Cynics often state that there are really only five stories that have ever been written, and that all subsequent books, plays, TV shows, movies are mere iterations of these five basic tales. In other words, all the movies and shows we watch today are essentially reboots of stories we have already seen in myth, theatre, and literature.

20110709-012510.jpgNow that all the original Star Trek episodes are available on Netflix’s watch instantly feature, I’ve began to notice that among the over sixty episodes spread across three seasons, there are really only five Star Trek stories as well. Furthermore, these five stories have been repeated ad naseum in the five additional tv series, eleven movies and countless books, comics and games that have been produced in the wake of the original program. While the existence of the five basic stories of western popular culture suggest that there is some collective cultural conscience evident in the popular western zeitgeist, the apparent repetition of five Star Trek plots over 45 some odd years of storytelling is a reflection of something else: cheapness.

Although the digitally remastered versions of the original series available on Netflix have fixed the laughable special effects that have caused the show to be the butt of so many jokes and parodies over the years, there are some corner cuts that even state of the art computer graphics can’t fix. Props, sets, costumes and even actors are re-used, redressed, and retweaked to be something else. You’ll notice the same backgrounds used as different planets, the same sets used as different places, the same music repeated over and over again, and even the same footage used to represent different. But the one element repeated most often in the original Star Trek series, are the plots themselves. So without any further ado, here are the five basic Star Trek stories.

1. The “Everyone Stare at the Big Blob on the Screen” episode


Whenever the producers didn’t feel like building any new sets, paying for new costumes, or casting new characters, they could always just rotoscope some big blob of crap on the viewscreen that flashes lights on the set and shakes the camera while Spock tells us how fascinating this cheap blob of crap is.

2. The “We found some cool costumes/sets on the NBC backlot” episode


Whether its Cowboys, Knights, Roman Gladiators, 1930s gangsters or even Nazis, the writers could always find some clever way to get the crew of the Enterprise onto some planet or time vortex built entirely out of shit left over from other shows with actual budgets.

3. The “Everyone has contracted some evil space disease” episode


Why beam the crew down to some expensive planet when you can have them contract some weird space disease that makes everyone go nuts. The crew will scream, yell, scrape at their skins and lash out violently at their crewmates…anything but build another paper maiche set!
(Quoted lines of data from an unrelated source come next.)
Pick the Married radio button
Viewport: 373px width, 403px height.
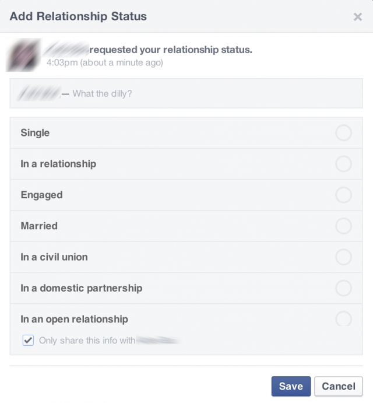[x=343, y=226]
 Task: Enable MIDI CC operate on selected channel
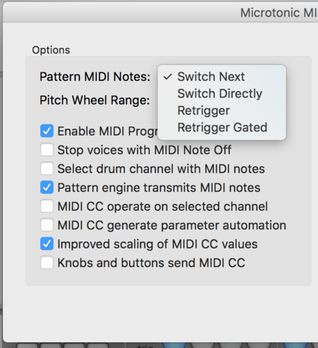pyautogui.click(x=47, y=206)
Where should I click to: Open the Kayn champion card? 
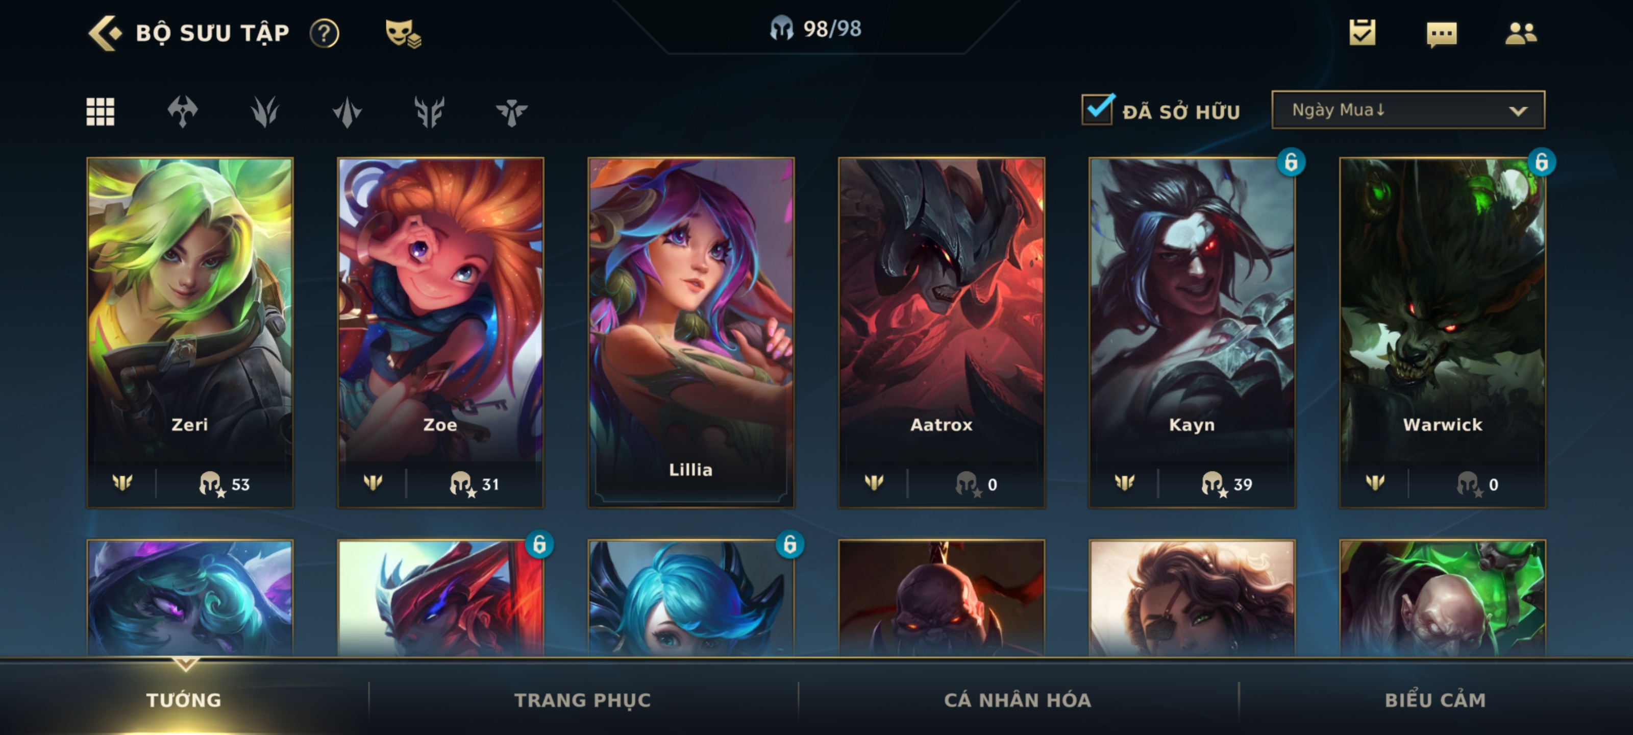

4. The “We’ve found a wrecked ship that conveniently looks exactly like our ship” episode


Need a way to pretend that the same sets you see every week are actually a completely different location? Have the Enterprise crew find a wrecked ship that looks EXACTLY like theirs! You can tell that it’s a different ship because the lights are off and there’s people lying dead their workstations. Most of the time, it just looks like someone had a Klingon house party while Kirk was on shore leave. Extra points if the crew contracts the evil space disease FROM the ship that looks exactly like theirs.

5. The “This is actually surprisingly good and still holds up after all these years” episode


For all the critiques and jokes leveled at the original Star Trek, the fact remains that this is still a great show that holds up very well after all these years. So hop on Netflix and boldly go where lots of people have gone for 45 years. Engage!